Copy each line below that has "screenshot".

EXERCISE DATA
"""

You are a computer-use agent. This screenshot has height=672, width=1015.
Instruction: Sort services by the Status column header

"""
"""

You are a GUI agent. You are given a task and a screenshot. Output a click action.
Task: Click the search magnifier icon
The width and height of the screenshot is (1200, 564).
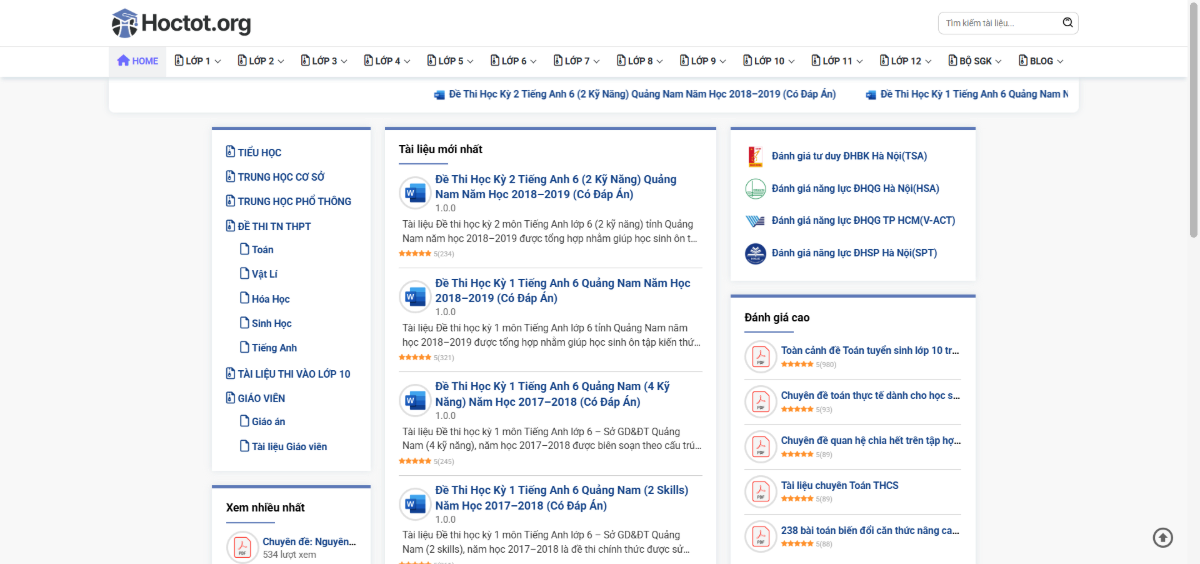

"""

RESPONSE AREA
You are a computer-use agent. This screenshot has height=672, width=1015.
You are a GUI agent. You are given a task and a screenshot. Output a click action.
The width and height of the screenshot is (1200, 564).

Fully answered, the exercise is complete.